Project Manager: Robert Klesges
Aims to reduce dependence on tobacco, alcohol, and opiates through assessments of campus binge drinking, proliferation of e-cig substitutes, and development of innovative technology.
BoV Approved: December 2017
Project Dates: 2/16/2018 – 2/15/2023
Funding Awarded: $3,586,726
Tobacco, binge and episodic drinking (particularly among young people), and opiate dependence combined is the number one cause of premature mortality and morbidity in the state of Virginia. This SIF award proposes to create the infrastructure, technology, and interventions to ultimately reduce the burden of addiction by creating the infrastructure so the technology and interventions are developed, beta tested, and pilot tested in the areas of (a) binge drinking in UVA students; (b) tobacco harm using e-cigarettes followed by cessation; and (c) opiate abuse prevention in a hospital setting as well as those that are addicted to opiates (with a focus on the western part of Virginia). Our multidisciplinary team is in the top tier of addiction researchers in the country and the SIF projects not only have the potential to lead to additional NIH, DoD, CDC, and TIC funding, but to establish UVA as a world leader in cutting edge, disseminable interventions for the treatment of addictions.
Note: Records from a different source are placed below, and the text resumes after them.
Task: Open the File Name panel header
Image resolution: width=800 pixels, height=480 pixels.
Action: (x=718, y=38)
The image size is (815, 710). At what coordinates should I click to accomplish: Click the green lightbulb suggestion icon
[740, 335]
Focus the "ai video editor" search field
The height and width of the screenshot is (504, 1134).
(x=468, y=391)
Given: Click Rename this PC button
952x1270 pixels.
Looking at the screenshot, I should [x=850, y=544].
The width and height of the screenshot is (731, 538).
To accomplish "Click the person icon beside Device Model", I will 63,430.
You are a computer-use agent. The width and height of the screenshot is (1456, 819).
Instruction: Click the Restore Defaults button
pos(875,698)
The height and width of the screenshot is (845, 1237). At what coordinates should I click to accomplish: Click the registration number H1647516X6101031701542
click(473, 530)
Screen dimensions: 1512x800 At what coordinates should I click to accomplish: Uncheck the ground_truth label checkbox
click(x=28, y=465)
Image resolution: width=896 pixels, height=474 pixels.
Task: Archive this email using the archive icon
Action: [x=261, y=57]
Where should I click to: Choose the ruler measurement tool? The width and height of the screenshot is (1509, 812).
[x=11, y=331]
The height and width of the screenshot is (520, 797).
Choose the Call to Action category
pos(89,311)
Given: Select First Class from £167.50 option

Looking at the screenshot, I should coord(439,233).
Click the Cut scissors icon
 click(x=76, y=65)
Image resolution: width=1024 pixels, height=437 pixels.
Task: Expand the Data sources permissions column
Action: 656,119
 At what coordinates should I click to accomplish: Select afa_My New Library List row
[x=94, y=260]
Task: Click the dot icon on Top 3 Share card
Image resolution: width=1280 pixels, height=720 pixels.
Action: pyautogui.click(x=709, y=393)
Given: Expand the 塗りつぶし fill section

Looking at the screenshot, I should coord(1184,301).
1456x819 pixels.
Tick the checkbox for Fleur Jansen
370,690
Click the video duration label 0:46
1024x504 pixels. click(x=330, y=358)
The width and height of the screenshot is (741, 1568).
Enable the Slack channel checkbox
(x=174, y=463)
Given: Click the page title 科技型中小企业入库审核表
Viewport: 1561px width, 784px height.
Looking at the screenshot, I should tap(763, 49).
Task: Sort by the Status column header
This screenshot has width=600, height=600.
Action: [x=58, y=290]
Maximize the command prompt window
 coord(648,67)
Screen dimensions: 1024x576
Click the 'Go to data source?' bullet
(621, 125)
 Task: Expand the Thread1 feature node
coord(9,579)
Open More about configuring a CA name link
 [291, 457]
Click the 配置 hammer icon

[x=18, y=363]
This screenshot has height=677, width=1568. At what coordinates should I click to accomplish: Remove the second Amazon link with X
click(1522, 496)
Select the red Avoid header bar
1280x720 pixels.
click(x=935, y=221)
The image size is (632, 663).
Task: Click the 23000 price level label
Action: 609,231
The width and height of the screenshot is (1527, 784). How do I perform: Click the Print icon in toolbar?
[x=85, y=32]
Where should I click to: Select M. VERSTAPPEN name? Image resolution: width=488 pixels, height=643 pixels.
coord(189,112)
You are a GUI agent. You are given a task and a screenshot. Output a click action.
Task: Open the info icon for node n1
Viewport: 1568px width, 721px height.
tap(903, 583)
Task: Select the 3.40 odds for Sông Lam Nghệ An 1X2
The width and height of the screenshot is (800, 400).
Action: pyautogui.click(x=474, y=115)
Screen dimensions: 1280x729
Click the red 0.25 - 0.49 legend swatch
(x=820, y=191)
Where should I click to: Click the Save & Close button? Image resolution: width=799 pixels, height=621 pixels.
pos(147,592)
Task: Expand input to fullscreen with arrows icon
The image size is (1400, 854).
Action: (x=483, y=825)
These studies have the potential for great impact in our local community including UVA students and patients, as well as outreach to other communities throughout the state. Overall and most importantly, we will have the tools to ultimately reduce mortality and morbidity caused by addictions in the state of Virginia.
Current Status: Active
The Addictions project aims to reduce the dependence on tobacco, alcohol, and opioids in the state of Virginia through assessments of and interventions into the proliferation of cigarette substitutes, binge drinking among college students, and novel ways to address the opioid epidemic.
In tobacco, we have conducted extensive surveys among current and former smokers to better understand tobacco use patterns and the quitting process. This led to the identification of new avenues of research and intervention targets. The team submitted grants to study new tobacco products, including a smoke-free cigarette substitute (IQOS); assess the impact of the Tobacco 21 law; and intervened specifically in the use of Electronic Nicotine Delivery Devices (ENDS, aka, e-cigarettes). The team is planning new projects in how to maximize the success of tobacco quit lines, intervene in teen vaping, and assist people who use alcohol and e-cigarettes at the same time reduce their dependence on both.
Our opioid research team established an unprecedented statewide Opioid Help Line to connect healthcare professionals, patients, and their families with resources as well as provide counseling and support. We also adapted a planned study for the Emergency Department to fit with new limitations on research due to the pandemic and began working to improve the outcomes of people brought to the ED for an overdose.
Our alcohol research team conducted extensive formative work on binge drinking at the University, developed an innovate app to address specific concerns that were identified, and is currently pilot testing the app before launching a full-scale trial. The team has also identified avenues for additional research in fraternities and sororities. We will be also looking at other populations and health concerns that can be served using the technology framework we developed for the app. Other populations targets include students at other universities, young people in military training, and vulnerable populations. Additional health issues include sleep, obesity, and medication adherence.